**Actions to take**
a. In the foxtail millet GST article below, which gene pair was identified as fragment duplication genes?
b. Print everything in the foxtail millet GST article below from "Phylogenetic tree of" down to "as different colors.".
c. List the keywords given in the foxtail millet GST article below.

Document excerpt Start Marker

Genome-Wide Identification and Expression Profiling of Glutathione S-Transferase Gene Family in Foxtail Millet (Setaria italica L.)

Abstract

Glutathione S-transferases (GSTs) are a critical superfamily of multifunctional enzymes in plants. As a ligand or binding protein, GSTs regulate plant growth and development and detoxification. Foxtail millet (Setaria italica (L.) P. Beauv) could respond to abiotic stresses through a highly complex multi-gene regulatory network in which the GST family is also involved. However, GST genes have been scarcely studied in foxtail millet. Genome-wide identification and expression characteristics analysis of the foxtail millet GST gene family were conducted by biological information technology. The results showed that 73 GST genes (SiGSTs) were identified in the foxtail millet genome and were divided into seven classes. The chromosome localization results showed uneven distribution of GSTs on the seven chromosomes. There were 30 tandem duplication gene pairs belonging to 11 clusters. Only one pair of SiGSTU1 and SiGSTU23 were identified as fragment duplication genes. A total of ten conserved motifs were identified in the GST family of foxtail millet. The gene structure of SiGSTs is relatively conservative, but the number and length of exons of each gene are still different. The cis-acting elements in the promoter region of 73 SiGST genes showed that 94.5% of SiGST genes possessed defense and stress-responsive elements. The expression profiles of 37 SiGST genes covering 21 tissues suggested that most SiGST genes were expressed in multiple organs and were highly expressed in roots and leaves. By qPCR analysis, we found that 21 SiGST genes were responsive to abiotic stresses and abscisic acid (ABA). Taken together, this study provides a theoretical basis for identifying foxtail millet GST family information and improving their responses to different stresses.

Keywords: expression analysis; foxtail millet; glutathione S-transferase (GSTs); stress response.

Figure 1

Phylogenetic tree of GST proteins among foxtail millet and A. thaliana. The GST protein sequences of 73 foxtail millet and 55 A. thaliana are divided into eight classes. Different subfamilies are marked as different colors.

Figure 2

Chromosome mapping of GST genes in foxtail millet. A total of 30 tandem duplication gene pairs belonging to 11 clusters were present (highlighted by full red lines). Only one pair of gene segmental duplication event was found (highlighted by dashed black line).

Document excerpt End Marker
Information Start Marker

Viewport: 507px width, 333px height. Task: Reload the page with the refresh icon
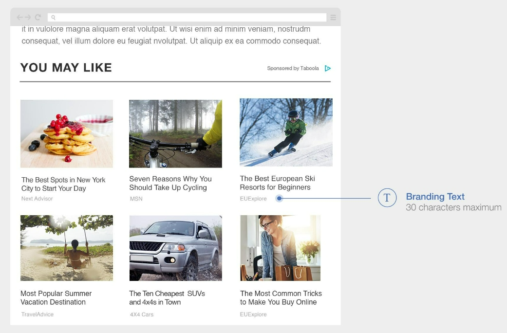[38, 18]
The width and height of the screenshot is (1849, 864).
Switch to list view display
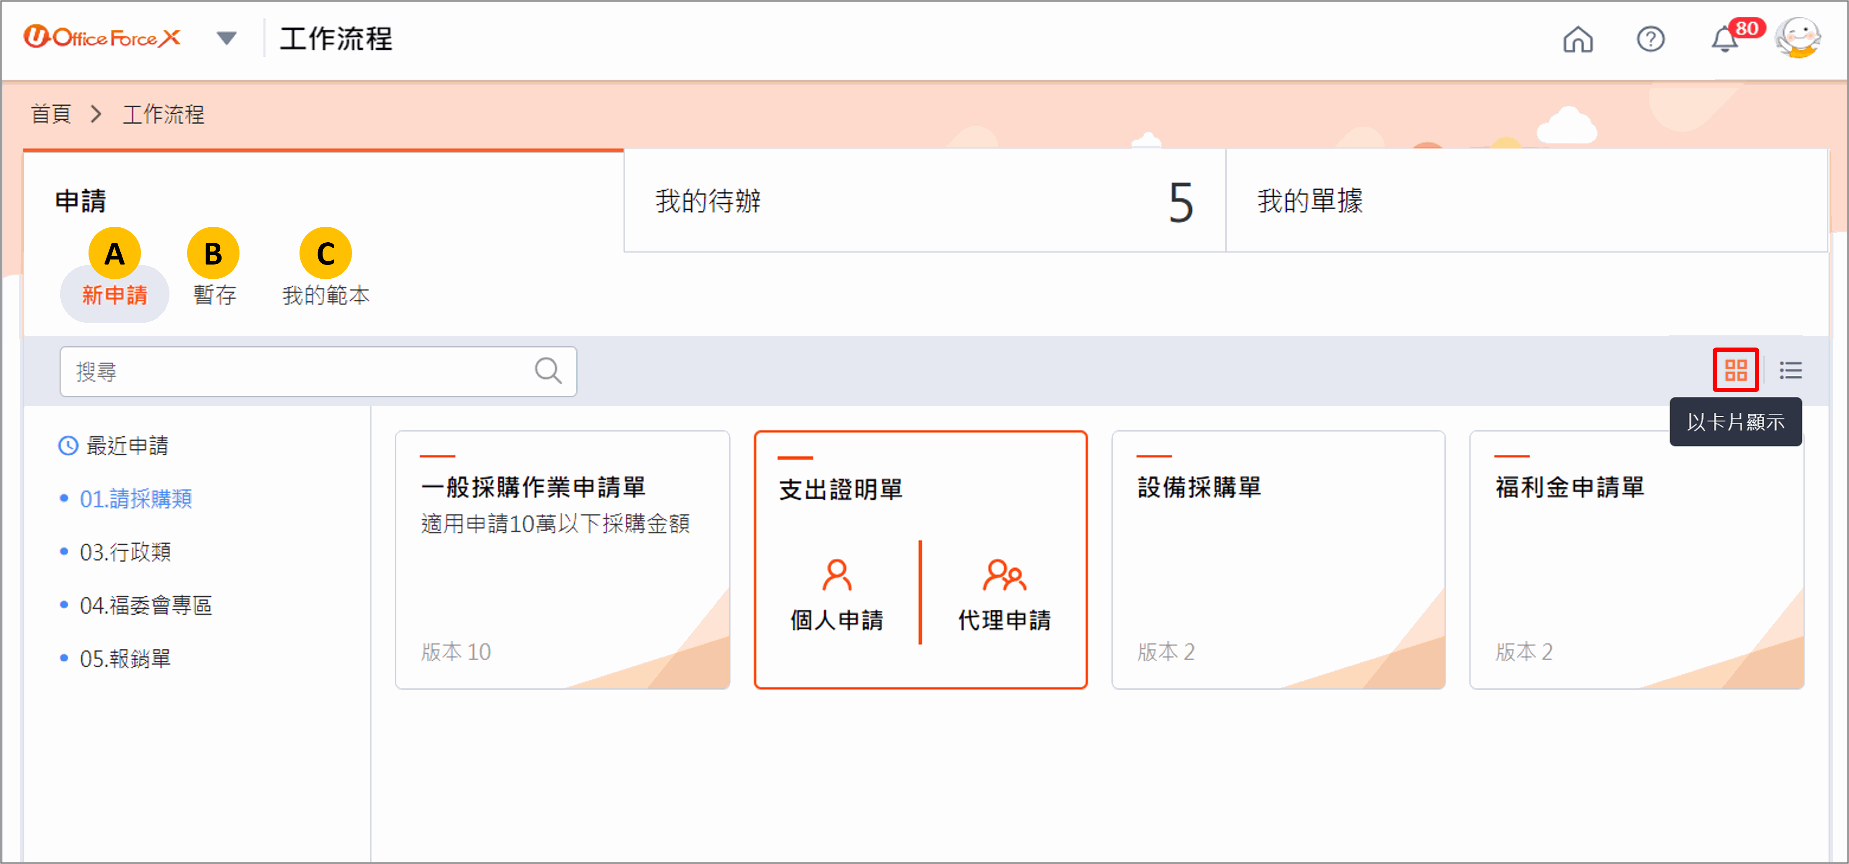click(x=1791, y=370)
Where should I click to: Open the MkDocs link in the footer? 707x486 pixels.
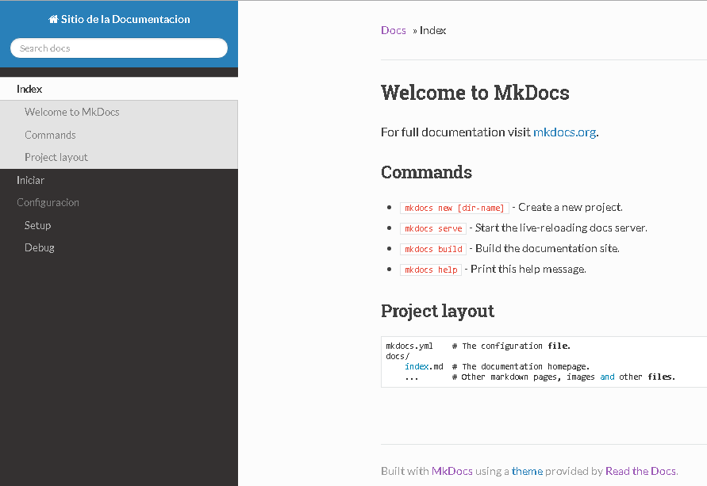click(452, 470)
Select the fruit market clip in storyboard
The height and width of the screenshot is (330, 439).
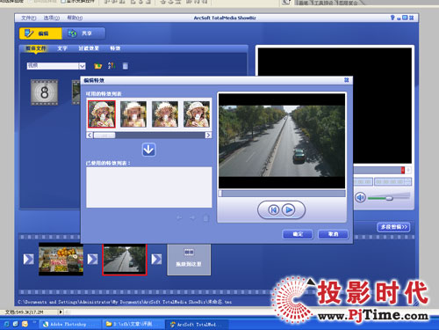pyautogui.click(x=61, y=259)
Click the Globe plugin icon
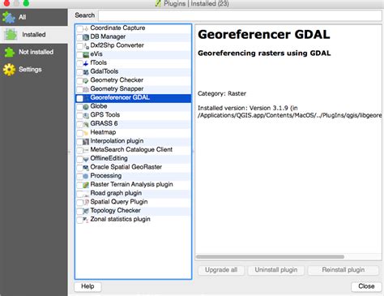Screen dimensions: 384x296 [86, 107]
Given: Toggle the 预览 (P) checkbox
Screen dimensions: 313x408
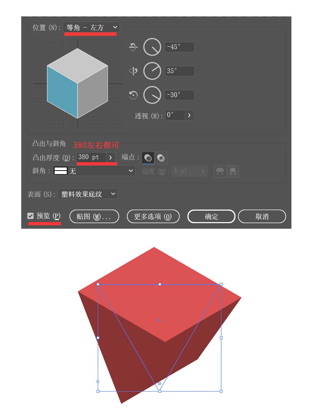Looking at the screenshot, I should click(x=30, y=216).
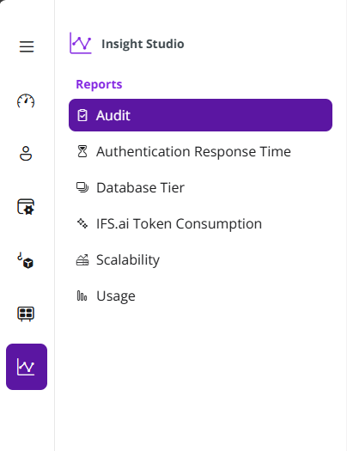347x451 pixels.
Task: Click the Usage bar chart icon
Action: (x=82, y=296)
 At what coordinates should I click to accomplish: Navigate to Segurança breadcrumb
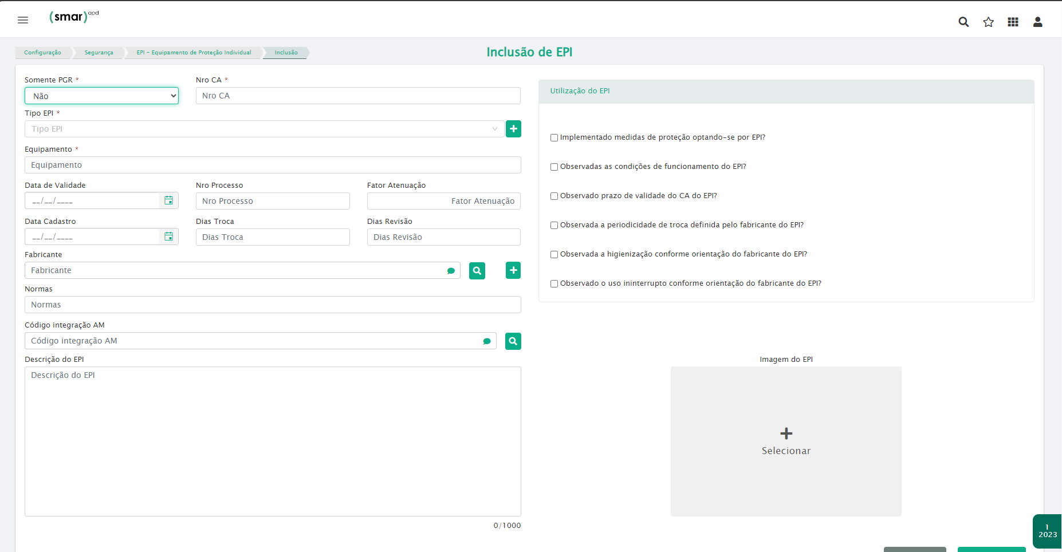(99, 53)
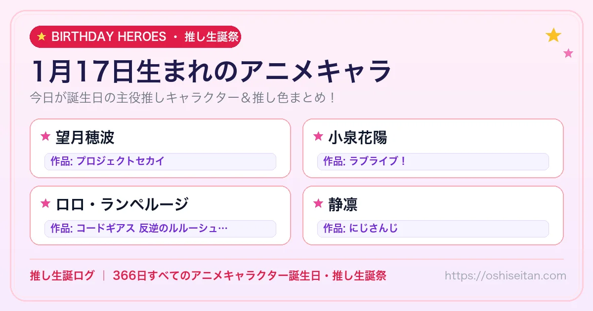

Information End Marker

**Solutions to each task**
a. SiGSTU1 and SiGSTU23.

b.
Phylogenetic tree of GST proteins among foxtail millet and A. thaliana. The GST protein sequences of 73 foxtail millet and 55 A. thaliana are divided into eight classes. Different subfamilies are marked as different colors.

c. expression analysis; foxtail millet; glutathione S-transferase (GSTs); stress response